***** Selection *****

She is divorced (for the second time) and still involved with her 2nd Ex-husband. He has moved out of state to be with his son. She is going to uproot her daughter (again) to follow him out of state to live. And will be taking her away from all her family including her dad and brother. I just think this is wrong.

But for those of you that have stepkids or are divorced....would you do this?
post #2 of 13
Does she have a child with him?
post #3 of 13
I don't think so. My DH's one ex moves all over the country with my SD and her other child following guys she think are going to take care of her. We rarely get to see my step daughter which I know just kills my dh.
post #4 of 13
Well, I am divorced and thankfully we had no children BUT...I don't think I would uproot my child just for the sake of chasing a man. regardless of whether they had been previously married or not. She needs to put her child first, that is very sad thepain she is causing her little girl. for you Meagan, I know that is tough to watch.
post #5 of 13
Thread Starter 
They have no kids together. She has 2 kids from her first marriage and her son lives with his dad and her daughter lives with her. I am just so bothered by this because her daughter has told her she does not want to move. And this is not the first time she has done something like this.
post #6 of 13
I think that is really wrong. She really needs to think of her daughter first. Can the daughter maybe stay with Dad?
post #7 of 13
I wouldn't do that to my children. She should try to keep the kids close to their family.
post #8 of 13
i think she should give the daughter to the dad till she figures out what she wants although i would never do that at least the daughter would be better off but i dont see my ex and my daughter hasent seen him on over 7 yrs which is fine with me she has a daddy that loves and takes care of her that my opinion
post #9 of 13
You know me well enough to know that I would not move. I firmly believe that despite the fact that Thad and I cannot see eye to eye on so many things, he IS there father. He and the children need each other JUST as much as I need the kids and they need me. Right now, living 15 minutes apart works! I don't believe I'll be moving any place any time soon anyway. My mother has argued with me on this so many times. She can't see how my moving over 2 hours away (to live near her) would hurt the kids (as well as stiffle me).

*****

◆ Exercises to complete
1/ In the forum thread about a mother moving her daughter out of state, how far apart does the writer of the last post live from the children's father?
2/ Carry on the forum thread about the planned out-of-state move, starting after its last sentence.

***** Information supplied *****

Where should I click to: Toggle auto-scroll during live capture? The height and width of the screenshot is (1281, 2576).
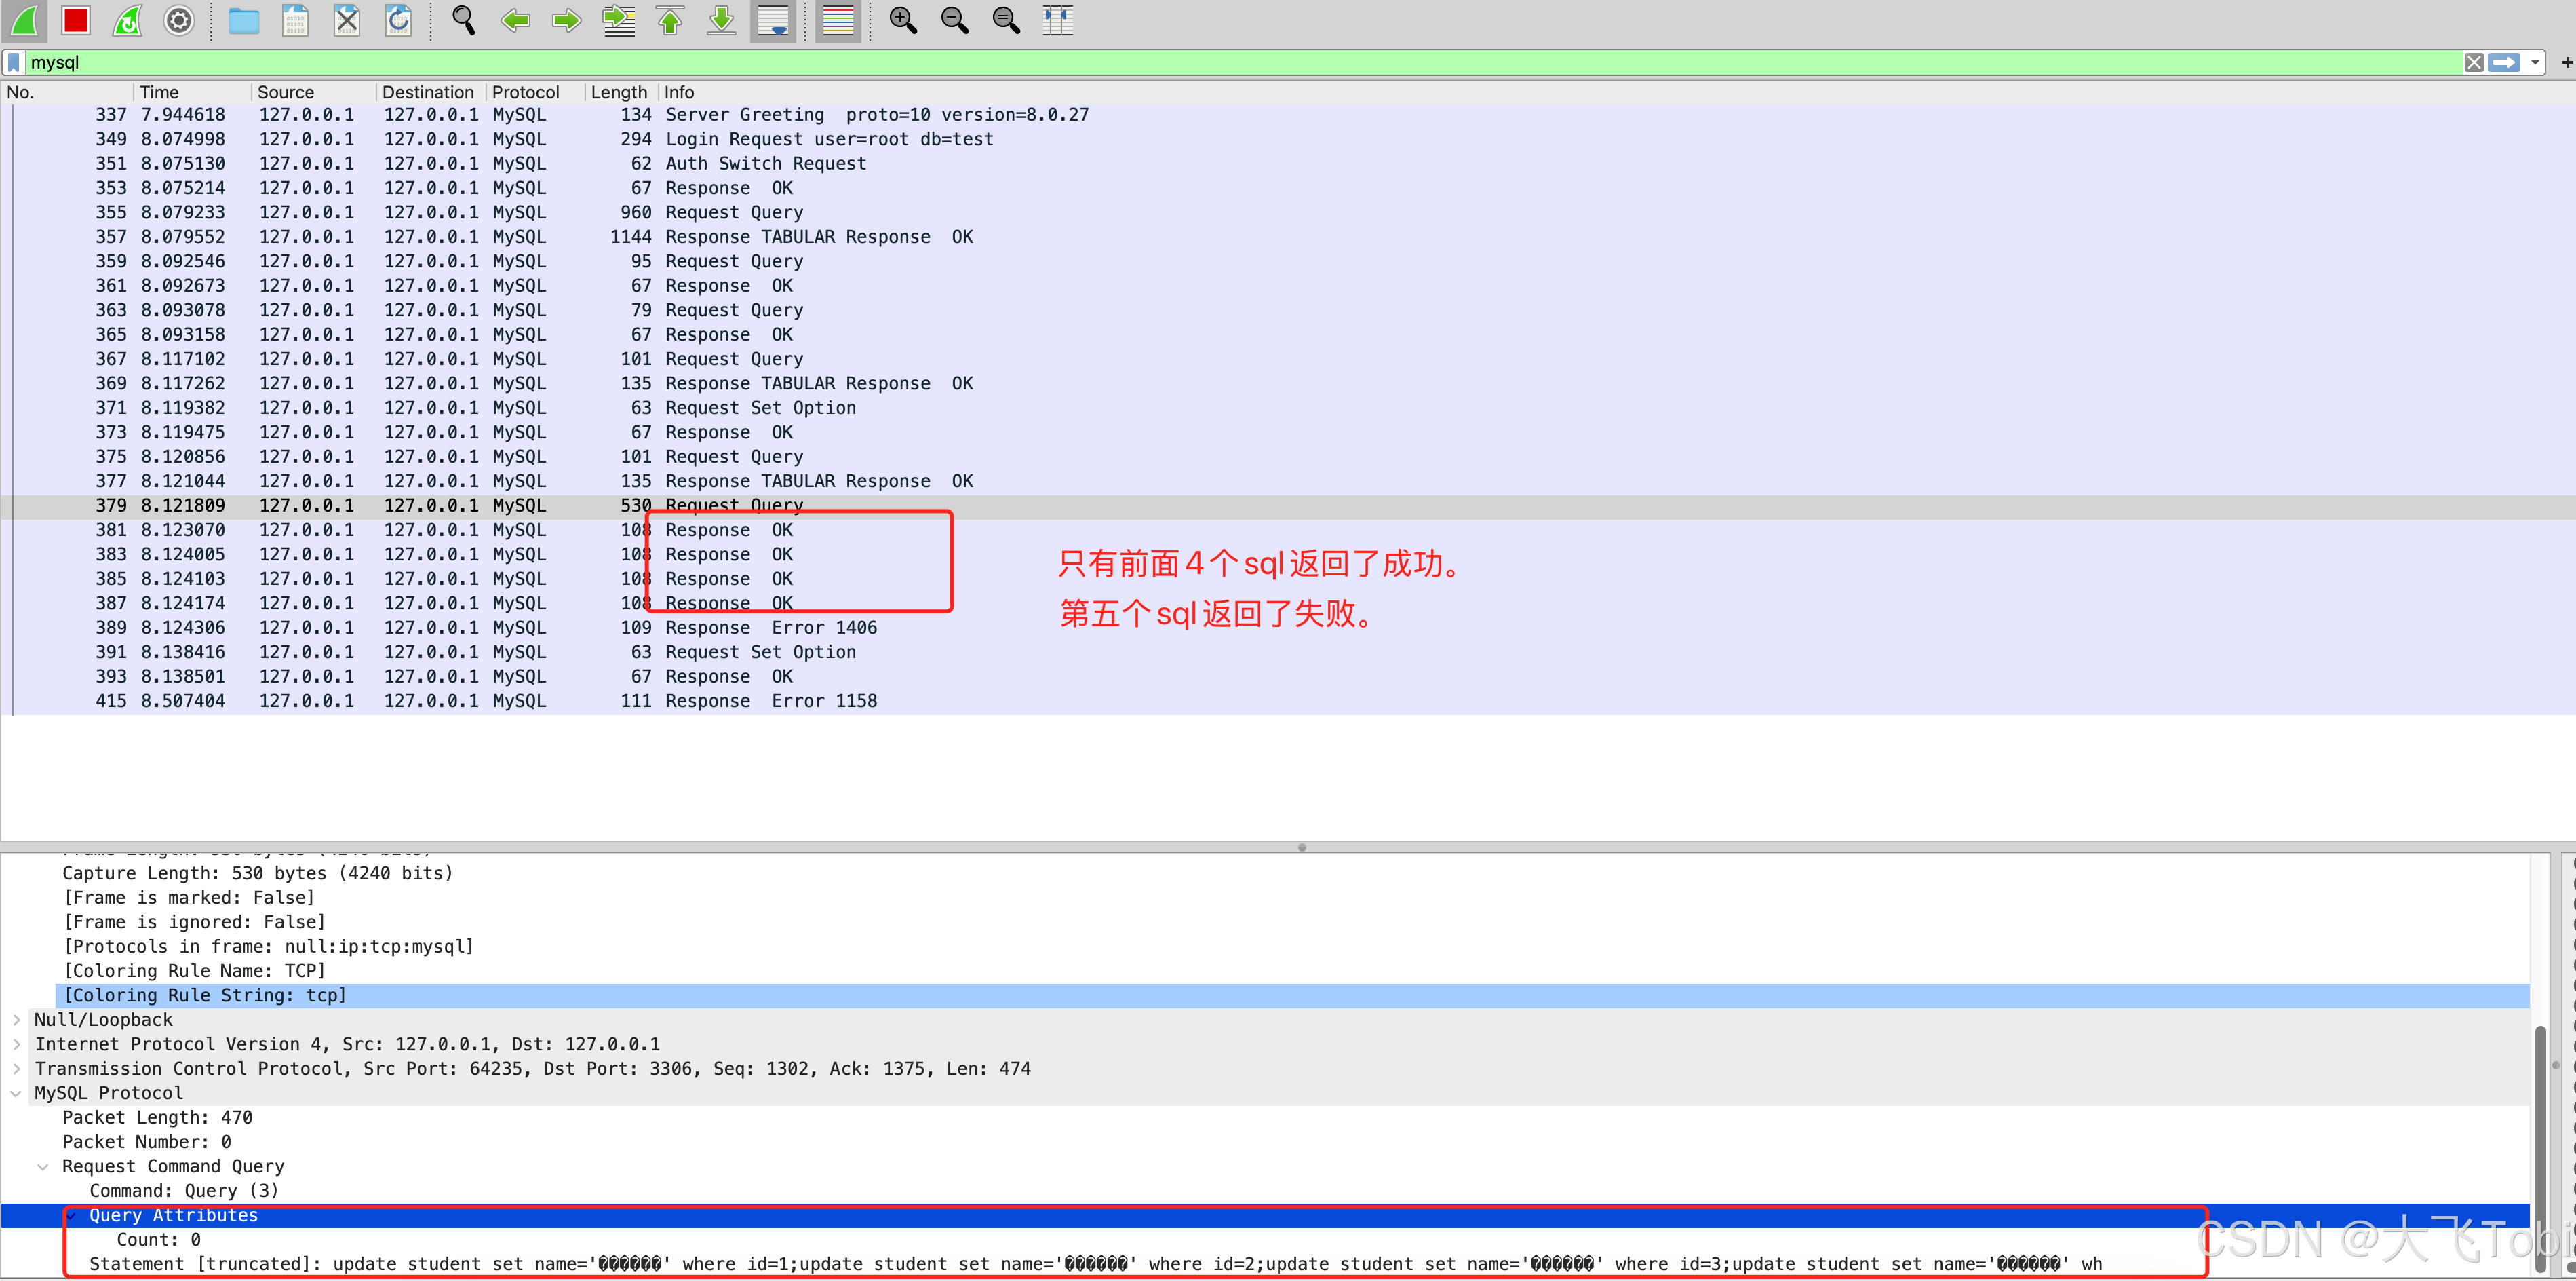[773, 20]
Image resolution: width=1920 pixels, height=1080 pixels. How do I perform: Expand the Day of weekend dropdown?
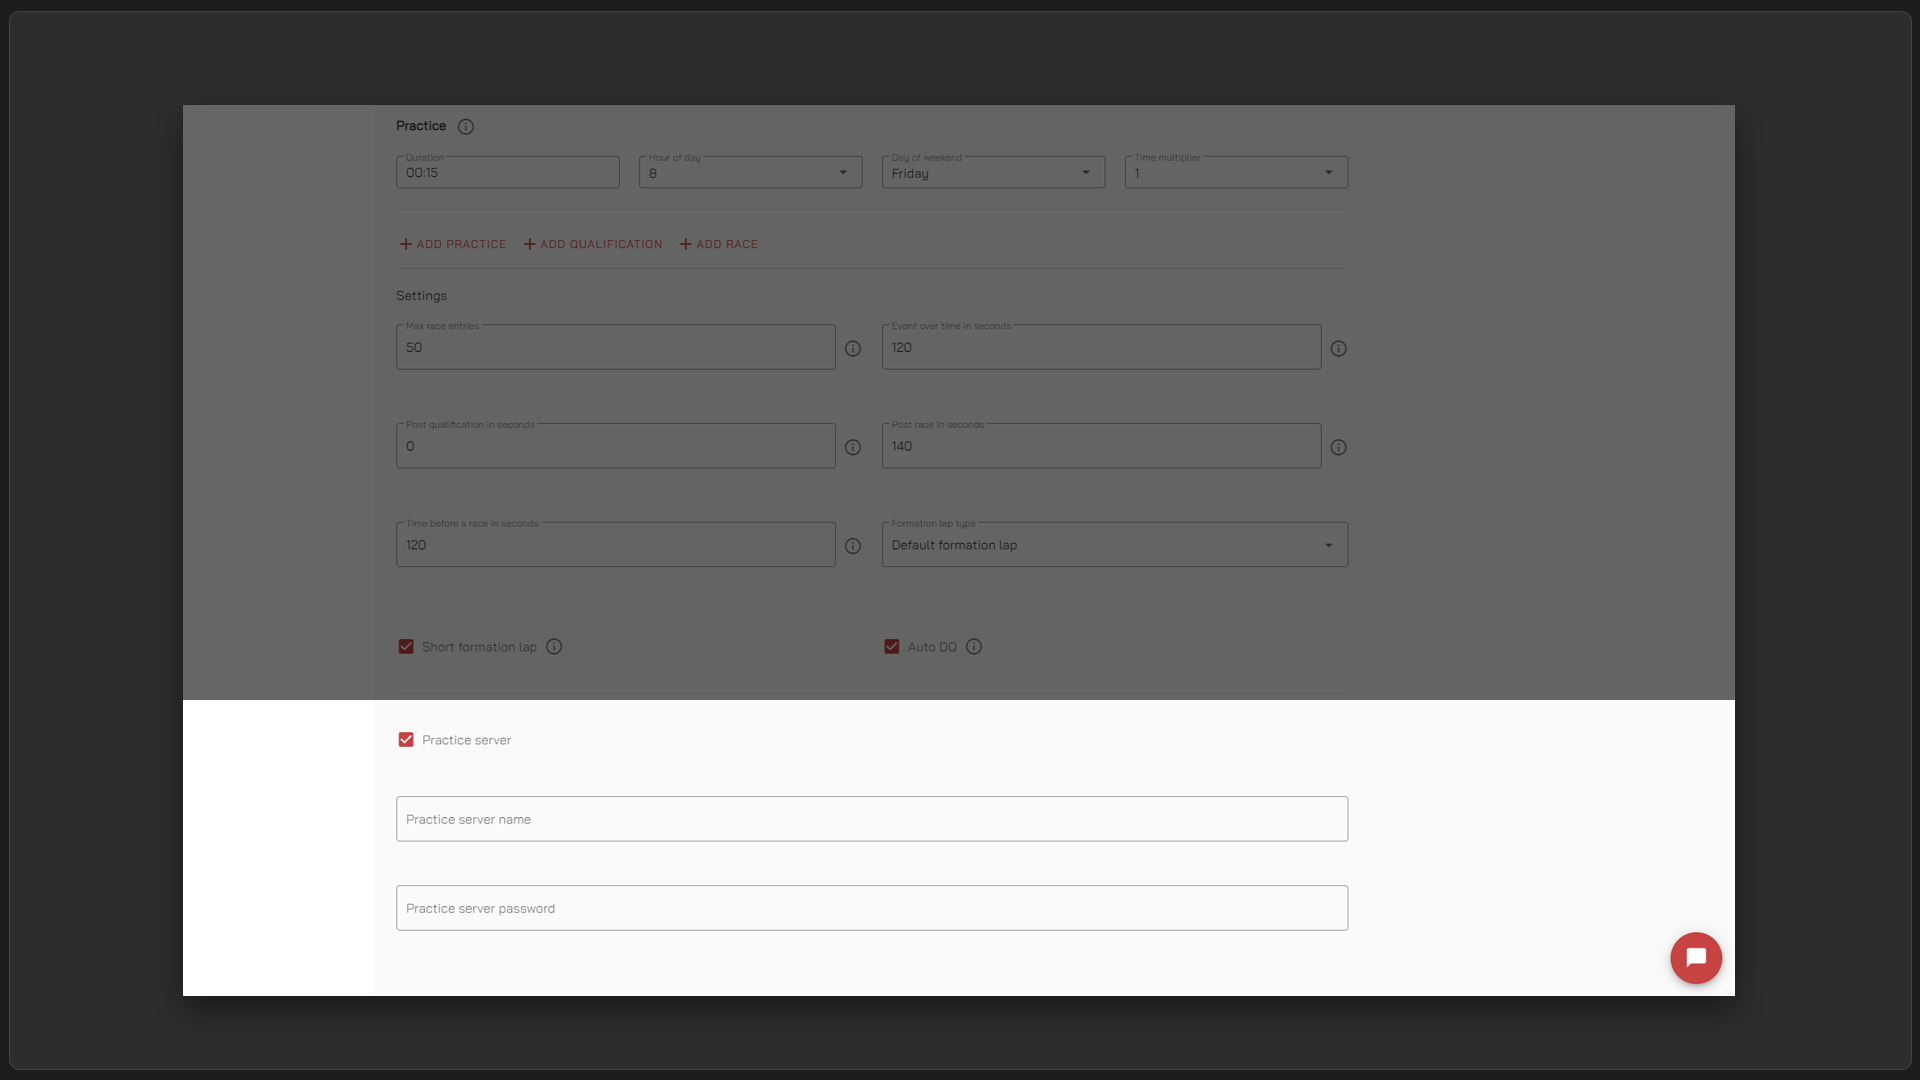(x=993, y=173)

*****

◆ The responses
1/ About 15 minutes apart.

2/
post #10 of 13
There is NO way I would move my daughter away from her father, especially to chase after a man! It is way more important to make sure that she gets time with her father who loves her.
post #11 of 13
How old is her daughter? Is she old enough to just say she wants to live with dad?
post #12 of 13
Thread Starter 
I think she is 13?? And there is no way the mom would let her live with her dad.
post #13 of 13
At 13 if her father is willing to take it back to court, and unless he is unfit, the judge will ask her what she wants. As long as the father has means to support her and is willing and able the court at that age usually sides with the childs opinion. At least in most states. We may be facing the same issue in a couple of years, DSD wants to spend a year living and going to school here and her mom says NO, then when DH talked to her she said we would discuss it when she was 13, because she knows that we could force the issue if that is what Anna wants.